India Electric Co. are a different thing altogether. They form the nucleus of Midge Ure’s touring band, have just been off wowing Europe and are well used to playing bigger (but no less lovely) places than The Jam Jar.
Normally a two-piece of Cole Stacey and Joseph O’Keefe, tonight they are joined by a drummer, Russell Field (also from Ure’s band). Where, in the past, they’ve been a quirky, off-beat Folk duo with a shiny pop edge, tonight they are fully formed and free. Pop songs that glitter and glisten, sweep and swoon.
India Electric Co.’s take on pop is literate and eclectic. Drawing influence from, amongst others, Nitin Sawhney, Villa-Lobos and Robert Frost they are only really Folk music by the very merest of associations.
Sometimes Stacey unleashes his inner Jeff Buckley, his voice swooping and sighing, at other times O’Keefe seems to be playing about six instruments at once whilst Field adds intricate, jazzy rhythms.
They are a strange mix really; Stacey the consummate, passionate showman, O’Keefe the shy musical wizard.
Only Waiting is a proper rock song, the perfect way to forget about the rain outside as symbols crash around a Klezmer violin and Stacey’s guitar. On Heimat, you realise just how much Field’s drumming adds to the sound.
It’s an extraordinary song anyway but, suddenly, there are different layers, different levels. No longer something constrained and Folky, it’s entirely unfettered. The contrast is remarkable.

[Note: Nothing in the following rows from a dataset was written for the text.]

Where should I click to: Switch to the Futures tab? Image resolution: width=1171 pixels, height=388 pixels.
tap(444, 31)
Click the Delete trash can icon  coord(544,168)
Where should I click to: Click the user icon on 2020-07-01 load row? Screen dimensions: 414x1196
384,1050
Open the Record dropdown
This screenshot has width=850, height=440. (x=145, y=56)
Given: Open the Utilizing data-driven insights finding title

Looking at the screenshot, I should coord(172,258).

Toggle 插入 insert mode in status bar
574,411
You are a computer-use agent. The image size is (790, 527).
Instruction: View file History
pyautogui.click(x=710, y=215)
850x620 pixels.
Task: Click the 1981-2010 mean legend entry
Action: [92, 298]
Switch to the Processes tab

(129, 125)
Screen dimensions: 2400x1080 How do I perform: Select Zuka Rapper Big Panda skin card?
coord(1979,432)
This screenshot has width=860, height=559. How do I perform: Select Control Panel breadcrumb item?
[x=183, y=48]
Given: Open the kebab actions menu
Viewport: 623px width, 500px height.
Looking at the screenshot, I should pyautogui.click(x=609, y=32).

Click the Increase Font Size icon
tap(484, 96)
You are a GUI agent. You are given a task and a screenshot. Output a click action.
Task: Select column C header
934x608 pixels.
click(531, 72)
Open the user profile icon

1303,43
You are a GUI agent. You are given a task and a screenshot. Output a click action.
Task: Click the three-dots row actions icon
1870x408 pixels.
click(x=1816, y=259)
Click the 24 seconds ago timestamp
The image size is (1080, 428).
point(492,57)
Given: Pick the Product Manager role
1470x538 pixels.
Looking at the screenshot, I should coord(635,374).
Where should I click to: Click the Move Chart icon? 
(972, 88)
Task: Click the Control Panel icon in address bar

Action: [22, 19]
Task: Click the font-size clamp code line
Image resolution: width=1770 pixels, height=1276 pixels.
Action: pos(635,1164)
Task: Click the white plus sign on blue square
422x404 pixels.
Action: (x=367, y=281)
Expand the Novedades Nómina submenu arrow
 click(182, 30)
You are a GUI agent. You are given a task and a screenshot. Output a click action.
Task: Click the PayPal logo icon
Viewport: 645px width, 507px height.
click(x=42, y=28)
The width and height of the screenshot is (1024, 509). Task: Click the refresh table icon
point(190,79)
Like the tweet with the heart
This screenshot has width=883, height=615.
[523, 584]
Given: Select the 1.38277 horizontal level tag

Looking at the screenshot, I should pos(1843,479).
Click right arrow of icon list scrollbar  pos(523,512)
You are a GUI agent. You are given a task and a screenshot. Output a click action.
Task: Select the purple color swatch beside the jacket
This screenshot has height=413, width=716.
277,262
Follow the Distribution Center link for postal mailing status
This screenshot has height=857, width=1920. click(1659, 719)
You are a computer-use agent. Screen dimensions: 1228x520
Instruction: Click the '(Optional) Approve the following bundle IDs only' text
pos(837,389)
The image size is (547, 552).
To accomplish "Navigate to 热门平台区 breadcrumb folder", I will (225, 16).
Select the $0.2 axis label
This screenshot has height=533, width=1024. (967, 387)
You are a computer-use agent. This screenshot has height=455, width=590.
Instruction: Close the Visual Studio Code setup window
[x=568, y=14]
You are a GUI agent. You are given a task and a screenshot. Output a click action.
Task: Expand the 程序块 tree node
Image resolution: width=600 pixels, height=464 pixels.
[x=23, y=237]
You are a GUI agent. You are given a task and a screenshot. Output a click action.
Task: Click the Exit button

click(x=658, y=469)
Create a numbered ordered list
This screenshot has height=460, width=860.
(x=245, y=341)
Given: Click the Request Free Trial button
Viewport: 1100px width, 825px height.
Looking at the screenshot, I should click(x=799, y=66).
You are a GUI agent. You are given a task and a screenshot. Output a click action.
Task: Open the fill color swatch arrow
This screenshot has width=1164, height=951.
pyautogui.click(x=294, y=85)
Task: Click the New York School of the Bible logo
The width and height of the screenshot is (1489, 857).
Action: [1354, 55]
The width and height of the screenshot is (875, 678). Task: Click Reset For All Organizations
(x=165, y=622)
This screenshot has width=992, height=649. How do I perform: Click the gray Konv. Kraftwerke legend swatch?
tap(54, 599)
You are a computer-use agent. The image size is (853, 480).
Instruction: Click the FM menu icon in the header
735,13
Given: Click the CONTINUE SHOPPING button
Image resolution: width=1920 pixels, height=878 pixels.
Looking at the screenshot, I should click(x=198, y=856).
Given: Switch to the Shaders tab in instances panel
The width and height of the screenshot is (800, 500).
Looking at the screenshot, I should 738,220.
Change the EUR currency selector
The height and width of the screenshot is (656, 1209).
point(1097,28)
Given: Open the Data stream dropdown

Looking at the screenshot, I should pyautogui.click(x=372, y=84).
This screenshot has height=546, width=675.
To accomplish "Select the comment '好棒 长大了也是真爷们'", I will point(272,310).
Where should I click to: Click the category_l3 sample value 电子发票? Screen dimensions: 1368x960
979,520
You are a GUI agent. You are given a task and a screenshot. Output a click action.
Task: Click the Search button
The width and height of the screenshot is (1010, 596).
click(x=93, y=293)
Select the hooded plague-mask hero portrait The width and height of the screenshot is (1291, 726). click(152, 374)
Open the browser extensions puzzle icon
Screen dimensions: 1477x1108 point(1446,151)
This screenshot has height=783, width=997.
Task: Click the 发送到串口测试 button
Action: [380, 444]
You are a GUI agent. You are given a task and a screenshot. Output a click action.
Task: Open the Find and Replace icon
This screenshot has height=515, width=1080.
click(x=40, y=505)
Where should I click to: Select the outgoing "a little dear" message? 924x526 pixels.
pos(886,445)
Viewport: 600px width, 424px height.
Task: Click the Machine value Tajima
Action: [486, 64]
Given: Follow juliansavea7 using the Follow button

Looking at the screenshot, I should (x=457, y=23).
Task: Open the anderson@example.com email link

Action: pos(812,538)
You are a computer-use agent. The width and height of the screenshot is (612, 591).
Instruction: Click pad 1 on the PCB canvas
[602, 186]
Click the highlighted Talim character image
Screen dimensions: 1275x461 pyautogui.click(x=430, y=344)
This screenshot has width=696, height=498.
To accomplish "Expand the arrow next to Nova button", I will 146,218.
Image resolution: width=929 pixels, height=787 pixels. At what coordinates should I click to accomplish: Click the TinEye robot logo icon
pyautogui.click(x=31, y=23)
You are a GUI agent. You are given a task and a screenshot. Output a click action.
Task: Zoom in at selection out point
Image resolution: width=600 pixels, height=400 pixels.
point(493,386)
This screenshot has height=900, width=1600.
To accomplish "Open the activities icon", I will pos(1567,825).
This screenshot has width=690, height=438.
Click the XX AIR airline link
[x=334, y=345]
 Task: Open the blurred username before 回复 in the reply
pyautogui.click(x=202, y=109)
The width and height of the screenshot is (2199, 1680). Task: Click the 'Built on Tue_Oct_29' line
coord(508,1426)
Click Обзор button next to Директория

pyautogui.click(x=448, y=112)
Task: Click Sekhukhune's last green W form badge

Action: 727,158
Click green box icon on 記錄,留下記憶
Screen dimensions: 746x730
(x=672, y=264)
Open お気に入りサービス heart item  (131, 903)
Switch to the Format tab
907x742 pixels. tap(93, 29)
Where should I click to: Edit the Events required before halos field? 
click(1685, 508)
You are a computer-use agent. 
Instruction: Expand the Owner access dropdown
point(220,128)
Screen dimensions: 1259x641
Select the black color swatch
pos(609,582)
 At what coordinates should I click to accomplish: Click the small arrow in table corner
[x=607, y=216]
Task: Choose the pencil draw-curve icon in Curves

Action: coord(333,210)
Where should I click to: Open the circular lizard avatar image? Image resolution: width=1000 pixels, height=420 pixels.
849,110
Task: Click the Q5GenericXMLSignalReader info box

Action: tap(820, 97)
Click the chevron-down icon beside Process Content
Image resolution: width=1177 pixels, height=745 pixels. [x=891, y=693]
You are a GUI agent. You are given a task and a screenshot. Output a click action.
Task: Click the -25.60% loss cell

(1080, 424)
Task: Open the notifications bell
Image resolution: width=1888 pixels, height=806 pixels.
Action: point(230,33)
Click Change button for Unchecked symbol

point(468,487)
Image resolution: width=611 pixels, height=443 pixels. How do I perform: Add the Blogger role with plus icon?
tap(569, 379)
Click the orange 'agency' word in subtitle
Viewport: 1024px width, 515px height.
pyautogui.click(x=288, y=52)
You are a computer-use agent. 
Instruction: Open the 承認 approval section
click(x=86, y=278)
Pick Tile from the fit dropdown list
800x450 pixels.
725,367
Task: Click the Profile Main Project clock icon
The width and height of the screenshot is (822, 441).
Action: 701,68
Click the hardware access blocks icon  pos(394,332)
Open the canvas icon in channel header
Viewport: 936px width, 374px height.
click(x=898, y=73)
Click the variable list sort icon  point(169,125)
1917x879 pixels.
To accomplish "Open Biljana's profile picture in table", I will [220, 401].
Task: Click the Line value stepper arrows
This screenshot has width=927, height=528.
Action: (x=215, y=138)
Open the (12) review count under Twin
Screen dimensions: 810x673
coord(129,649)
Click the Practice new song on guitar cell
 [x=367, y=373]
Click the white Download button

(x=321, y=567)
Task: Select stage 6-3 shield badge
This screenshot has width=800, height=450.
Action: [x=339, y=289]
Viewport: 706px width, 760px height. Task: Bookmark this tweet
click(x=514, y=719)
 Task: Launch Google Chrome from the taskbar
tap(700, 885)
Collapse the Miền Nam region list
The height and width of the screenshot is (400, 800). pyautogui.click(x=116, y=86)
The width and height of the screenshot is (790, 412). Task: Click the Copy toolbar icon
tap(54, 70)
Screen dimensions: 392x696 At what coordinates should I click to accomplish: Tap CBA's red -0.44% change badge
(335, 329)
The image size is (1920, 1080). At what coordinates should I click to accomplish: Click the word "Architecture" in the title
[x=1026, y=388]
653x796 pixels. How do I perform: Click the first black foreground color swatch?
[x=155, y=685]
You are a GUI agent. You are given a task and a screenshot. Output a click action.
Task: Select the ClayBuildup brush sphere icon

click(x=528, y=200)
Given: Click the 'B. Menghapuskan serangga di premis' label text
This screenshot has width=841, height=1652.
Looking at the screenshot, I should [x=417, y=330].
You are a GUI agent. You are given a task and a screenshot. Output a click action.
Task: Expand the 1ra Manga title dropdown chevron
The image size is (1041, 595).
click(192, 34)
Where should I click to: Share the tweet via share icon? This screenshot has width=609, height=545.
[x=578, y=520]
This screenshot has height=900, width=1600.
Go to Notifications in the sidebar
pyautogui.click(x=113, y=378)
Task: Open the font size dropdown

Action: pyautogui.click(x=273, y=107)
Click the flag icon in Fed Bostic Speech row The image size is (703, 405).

Later in the set Beirut and Lost in Translation do something similar. O’Keefe adds gorgeous Eastern European violin to one and sublime accordion to the other. All the while Stacey’s vocals remind you that these are perfect, lost pop hits.
Great Circles and Statues are both taken from the latest, brilliant album, The Gap, and are both deliciously glossy, grown up, slices of pop. All that time playing 80s mega hits is clearly rubbing off.
On The Girl I Left Behind Me there’s almost something of The Wonder Stuff about the driving indie rhythms and the breakneck accordion- not bad for an 18th century sea song. It is, however, a cover that knocks you back on your heels.
Springsteen’s I’m on Fire has long been a favourite in the Electric Co set but, tonight, it’s beautiful. Wracked and shorn of the macho nonsense that the original has, this is a song that burns with longing and is seared with heartache. It’s better than the original, by a thousand miles.
The gig marked the first show on a UK tour but there are no wrinkles that need smoothing, nothing that needs fine tuning. There’s nothing stodgy or waterlogged, this is just the loveliest, most life affirming, cleverest Folk-ish pop imaginable.